* **TASK TO CARRY OUT**: Among the entries below, one stretch runs from the line that contains "You are a computer-use agent. 562x316 pixels." through the line that contains "Click the switch enterprise arrows icon". Repeat that stretch exactly, ends included, and only that.

START TASK DATA

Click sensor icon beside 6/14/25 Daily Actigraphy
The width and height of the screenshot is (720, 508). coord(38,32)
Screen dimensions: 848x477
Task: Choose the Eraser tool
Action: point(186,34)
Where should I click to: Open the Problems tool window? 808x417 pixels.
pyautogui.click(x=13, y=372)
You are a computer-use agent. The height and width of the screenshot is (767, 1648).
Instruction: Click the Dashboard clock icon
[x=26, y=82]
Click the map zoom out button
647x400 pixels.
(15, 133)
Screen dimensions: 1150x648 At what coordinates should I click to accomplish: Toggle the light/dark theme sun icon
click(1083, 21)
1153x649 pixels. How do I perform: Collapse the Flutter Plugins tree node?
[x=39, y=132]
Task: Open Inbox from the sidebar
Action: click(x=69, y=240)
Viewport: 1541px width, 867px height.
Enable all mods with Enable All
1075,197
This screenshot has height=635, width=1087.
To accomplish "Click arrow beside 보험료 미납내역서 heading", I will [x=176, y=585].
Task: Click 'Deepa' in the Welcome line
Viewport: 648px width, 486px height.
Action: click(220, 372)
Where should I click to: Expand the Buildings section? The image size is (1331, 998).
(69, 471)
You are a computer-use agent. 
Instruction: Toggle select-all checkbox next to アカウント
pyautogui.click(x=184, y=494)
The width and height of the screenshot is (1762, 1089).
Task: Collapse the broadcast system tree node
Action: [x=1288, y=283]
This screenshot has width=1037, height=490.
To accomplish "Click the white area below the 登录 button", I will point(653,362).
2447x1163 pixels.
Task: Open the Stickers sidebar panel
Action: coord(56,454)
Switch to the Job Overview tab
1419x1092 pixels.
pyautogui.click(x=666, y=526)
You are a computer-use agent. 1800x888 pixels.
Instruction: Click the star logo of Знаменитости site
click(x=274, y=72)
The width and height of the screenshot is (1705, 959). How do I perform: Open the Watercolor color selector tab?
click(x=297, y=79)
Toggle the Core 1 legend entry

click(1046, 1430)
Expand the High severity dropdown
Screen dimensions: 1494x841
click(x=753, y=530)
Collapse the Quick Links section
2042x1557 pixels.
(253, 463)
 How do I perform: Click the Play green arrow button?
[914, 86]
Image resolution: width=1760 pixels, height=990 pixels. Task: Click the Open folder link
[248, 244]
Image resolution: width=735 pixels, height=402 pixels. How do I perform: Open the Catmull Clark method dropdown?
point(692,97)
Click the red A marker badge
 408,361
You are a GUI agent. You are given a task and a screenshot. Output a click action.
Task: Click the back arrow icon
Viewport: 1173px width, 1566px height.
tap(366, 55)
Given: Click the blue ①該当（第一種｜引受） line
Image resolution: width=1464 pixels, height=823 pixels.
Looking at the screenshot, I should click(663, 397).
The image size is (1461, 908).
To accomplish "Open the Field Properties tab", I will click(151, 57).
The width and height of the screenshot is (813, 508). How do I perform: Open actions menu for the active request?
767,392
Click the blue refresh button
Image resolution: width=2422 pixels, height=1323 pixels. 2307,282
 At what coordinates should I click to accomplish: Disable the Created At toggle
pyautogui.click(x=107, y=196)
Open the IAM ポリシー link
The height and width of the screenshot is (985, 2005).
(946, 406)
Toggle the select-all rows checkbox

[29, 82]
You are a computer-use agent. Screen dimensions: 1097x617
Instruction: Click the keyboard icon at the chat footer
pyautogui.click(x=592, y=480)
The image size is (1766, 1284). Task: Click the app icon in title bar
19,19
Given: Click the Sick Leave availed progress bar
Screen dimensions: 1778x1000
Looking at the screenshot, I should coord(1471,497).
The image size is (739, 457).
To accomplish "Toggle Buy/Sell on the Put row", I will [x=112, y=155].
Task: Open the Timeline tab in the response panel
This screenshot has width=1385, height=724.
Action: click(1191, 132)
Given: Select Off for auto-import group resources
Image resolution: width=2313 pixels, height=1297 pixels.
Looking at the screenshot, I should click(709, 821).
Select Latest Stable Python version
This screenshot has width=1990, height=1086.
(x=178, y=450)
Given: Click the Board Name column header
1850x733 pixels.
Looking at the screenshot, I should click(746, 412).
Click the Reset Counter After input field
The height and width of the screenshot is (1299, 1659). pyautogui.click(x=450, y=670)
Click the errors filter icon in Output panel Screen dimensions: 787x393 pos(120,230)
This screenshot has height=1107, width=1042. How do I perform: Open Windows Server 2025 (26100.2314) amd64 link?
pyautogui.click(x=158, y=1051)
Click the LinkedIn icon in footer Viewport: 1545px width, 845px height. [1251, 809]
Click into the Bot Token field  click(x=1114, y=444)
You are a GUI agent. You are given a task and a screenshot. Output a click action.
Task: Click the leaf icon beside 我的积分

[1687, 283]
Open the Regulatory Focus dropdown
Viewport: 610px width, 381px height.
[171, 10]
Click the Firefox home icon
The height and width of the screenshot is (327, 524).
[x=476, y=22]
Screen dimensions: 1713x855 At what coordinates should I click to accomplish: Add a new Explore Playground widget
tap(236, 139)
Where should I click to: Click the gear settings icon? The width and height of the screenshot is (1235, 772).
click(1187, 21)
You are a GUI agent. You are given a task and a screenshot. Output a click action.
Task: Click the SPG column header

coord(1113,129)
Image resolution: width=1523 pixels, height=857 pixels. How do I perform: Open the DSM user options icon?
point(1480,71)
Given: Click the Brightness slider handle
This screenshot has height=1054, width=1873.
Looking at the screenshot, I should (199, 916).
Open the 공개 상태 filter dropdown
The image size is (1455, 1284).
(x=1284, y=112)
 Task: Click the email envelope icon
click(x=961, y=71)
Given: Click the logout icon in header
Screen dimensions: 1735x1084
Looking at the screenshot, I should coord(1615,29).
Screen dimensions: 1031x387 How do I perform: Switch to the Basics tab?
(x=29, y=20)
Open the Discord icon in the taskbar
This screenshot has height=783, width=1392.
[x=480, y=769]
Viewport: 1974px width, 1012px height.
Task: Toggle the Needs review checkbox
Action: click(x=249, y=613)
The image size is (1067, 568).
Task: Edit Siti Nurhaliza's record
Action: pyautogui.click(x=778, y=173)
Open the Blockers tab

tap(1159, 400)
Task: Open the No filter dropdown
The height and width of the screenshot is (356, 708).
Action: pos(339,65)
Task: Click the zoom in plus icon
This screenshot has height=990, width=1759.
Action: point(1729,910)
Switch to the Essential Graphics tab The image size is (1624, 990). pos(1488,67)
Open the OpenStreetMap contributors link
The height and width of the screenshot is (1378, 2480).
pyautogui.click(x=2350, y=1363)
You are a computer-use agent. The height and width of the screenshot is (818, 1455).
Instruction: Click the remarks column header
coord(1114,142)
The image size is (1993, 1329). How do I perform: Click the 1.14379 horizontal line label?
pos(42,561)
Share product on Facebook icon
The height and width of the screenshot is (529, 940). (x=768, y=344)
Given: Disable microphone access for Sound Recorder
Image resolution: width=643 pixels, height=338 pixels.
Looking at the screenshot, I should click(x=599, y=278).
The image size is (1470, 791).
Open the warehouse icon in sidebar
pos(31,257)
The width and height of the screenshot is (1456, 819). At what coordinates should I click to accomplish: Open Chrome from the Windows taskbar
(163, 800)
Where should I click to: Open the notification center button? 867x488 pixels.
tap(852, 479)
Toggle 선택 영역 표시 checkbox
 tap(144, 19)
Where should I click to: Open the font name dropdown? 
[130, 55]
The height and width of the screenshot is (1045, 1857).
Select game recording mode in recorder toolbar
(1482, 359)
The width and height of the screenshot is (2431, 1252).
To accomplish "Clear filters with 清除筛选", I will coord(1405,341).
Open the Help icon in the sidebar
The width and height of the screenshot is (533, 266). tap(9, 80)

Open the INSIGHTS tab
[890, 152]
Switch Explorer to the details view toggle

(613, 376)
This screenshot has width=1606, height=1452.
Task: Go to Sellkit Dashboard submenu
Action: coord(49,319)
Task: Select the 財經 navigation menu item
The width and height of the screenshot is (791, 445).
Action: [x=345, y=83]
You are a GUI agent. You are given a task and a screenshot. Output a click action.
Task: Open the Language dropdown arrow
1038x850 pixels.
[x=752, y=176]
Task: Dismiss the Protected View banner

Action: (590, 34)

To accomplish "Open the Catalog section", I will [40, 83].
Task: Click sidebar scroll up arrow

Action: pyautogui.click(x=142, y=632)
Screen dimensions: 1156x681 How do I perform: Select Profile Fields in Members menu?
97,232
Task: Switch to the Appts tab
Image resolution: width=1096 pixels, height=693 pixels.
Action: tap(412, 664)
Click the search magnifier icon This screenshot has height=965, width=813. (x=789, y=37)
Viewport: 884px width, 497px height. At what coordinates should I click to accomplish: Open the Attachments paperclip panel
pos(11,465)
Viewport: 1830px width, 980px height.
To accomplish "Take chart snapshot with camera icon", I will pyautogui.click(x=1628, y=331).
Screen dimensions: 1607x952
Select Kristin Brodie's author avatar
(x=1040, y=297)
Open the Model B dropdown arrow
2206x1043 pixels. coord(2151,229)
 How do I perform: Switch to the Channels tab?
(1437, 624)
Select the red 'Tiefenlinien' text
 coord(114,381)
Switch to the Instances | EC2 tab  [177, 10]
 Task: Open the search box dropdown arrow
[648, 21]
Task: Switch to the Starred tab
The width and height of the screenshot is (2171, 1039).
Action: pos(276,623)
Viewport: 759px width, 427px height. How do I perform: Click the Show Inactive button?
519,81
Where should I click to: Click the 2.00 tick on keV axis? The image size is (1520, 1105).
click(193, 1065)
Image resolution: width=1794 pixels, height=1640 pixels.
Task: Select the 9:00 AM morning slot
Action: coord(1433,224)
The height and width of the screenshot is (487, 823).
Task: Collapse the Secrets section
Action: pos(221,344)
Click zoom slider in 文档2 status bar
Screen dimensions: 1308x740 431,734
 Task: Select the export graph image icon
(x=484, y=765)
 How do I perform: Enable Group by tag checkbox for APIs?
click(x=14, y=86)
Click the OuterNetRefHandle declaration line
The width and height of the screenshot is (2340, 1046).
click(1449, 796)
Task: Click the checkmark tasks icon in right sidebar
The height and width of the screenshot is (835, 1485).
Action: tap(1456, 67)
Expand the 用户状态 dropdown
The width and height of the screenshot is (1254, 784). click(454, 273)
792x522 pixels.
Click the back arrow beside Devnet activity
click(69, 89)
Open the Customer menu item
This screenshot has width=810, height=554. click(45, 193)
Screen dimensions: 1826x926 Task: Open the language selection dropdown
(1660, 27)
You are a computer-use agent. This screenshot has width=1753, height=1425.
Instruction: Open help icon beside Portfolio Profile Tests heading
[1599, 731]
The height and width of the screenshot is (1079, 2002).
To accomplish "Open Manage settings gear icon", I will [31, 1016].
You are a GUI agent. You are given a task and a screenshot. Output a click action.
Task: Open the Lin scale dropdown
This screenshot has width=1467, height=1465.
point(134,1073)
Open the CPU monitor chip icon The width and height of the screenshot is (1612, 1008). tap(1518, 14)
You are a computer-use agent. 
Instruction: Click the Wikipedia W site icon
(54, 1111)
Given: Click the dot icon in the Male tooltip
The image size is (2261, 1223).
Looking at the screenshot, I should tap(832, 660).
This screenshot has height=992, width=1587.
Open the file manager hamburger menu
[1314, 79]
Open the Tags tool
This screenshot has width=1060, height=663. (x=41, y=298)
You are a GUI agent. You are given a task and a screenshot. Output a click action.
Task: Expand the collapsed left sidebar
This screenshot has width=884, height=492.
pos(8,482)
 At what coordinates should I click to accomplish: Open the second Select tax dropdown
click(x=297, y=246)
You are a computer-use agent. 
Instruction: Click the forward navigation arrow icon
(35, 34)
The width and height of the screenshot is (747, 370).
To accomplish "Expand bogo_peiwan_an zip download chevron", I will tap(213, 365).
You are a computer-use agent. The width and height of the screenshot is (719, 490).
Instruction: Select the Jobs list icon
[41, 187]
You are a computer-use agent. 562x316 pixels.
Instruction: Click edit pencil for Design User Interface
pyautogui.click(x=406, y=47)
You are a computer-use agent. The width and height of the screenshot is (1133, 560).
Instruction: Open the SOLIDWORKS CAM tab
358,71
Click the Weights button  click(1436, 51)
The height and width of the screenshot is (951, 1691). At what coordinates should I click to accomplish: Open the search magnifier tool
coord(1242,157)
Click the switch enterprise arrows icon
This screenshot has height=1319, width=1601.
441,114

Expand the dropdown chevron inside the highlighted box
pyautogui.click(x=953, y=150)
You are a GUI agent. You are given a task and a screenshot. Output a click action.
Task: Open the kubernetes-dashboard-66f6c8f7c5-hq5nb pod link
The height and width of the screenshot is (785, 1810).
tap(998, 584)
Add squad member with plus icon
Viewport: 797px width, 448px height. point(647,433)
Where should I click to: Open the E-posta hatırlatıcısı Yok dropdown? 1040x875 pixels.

END TASK DATA

* **REPLY**:
You are a computer-use agent. 562x316 pixels.
Instruction: Click edit pencil for Design User Interface
pyautogui.click(x=406, y=47)
You are a computer-use agent. The width and height of the screenshot is (1133, 560).
Instruction: Open the SOLIDWORKS CAM tab
358,71
Click the Weights button  click(1436, 51)
The height and width of the screenshot is (951, 1691). At what coordinates should I click to accomplish: Open the search magnifier tool
coord(1242,157)
Click the switch enterprise arrows icon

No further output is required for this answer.